I have minor criticism on this article in different article sections:
- Introduction: I suggest to improve the introduction section reporting the relationship between DST and cardiovascular events that represent the principal medical conditions related to DST (Manfredini R, et al. J Clin Med. 2019 Mar 23;8(3) - Manfredini R et al. Intern Emerg Med. 2019; 14: 1185–7).
- Materials & Methods: authors evaluated about 110000 femur fractures, but it is not clear if authors included only subjects with femur fracture due to trauma and excluded fracture related to neoplastic condition or if they also included subjects who had operation due to femur fracture. Also authors reported very little information, limiting discussion on data incidence (1997 – 2018). In my opinion, results should report a complete descriptive analysis of the population, in term of comorbidity (such as a comorbidity score) and outcomes. Outcome of these patients could be a factor with which to compare DST-related hip fractures.
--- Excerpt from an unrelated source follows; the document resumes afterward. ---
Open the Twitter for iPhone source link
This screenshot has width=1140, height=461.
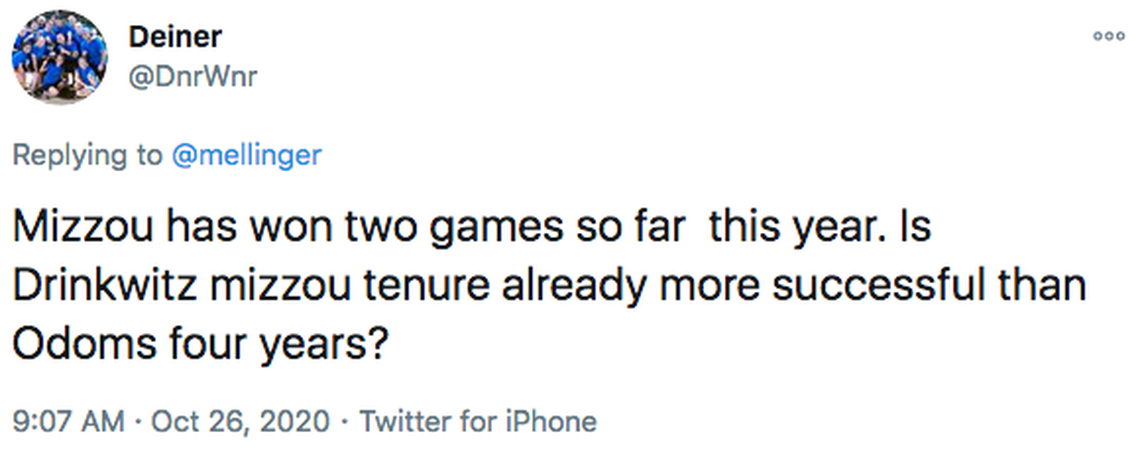(x=478, y=421)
The abbreviation NHDR reported in line 83 – 84 should be explain (represent the abbreviation of National Hospital Discharge Register reported in line 73).
- Results: I think that statistical analysis might not be familiar to all readers. Authors should clearly state the statistical analysis steps and the reason for that choice, and they should start from the descriptive analysis. The multivariable negative binomial regression model showed a significant difference only after a DST transition in the spring. In this section, statistical significance of the multivariate negative binomial regression model should be reported. Also, I suggest to showed a figure with different incidence of femur fracture between week following DST transition in the spring and in the fall.
- Discussion: this section is very small, therefore the authors should increase this important section of the study
- Limitations: this is an observational and retrospective study based on International Classification of Diseases (ICD-10) codes therefore it should be characterized by low sensitivity and specificity, depending on physicians’ ability in codifying hospital procedures and diagnosis could influence the quality of data. This condition represents a bias of this study that should be discussed.
For these conditions, I suggest you to accept with minor revision.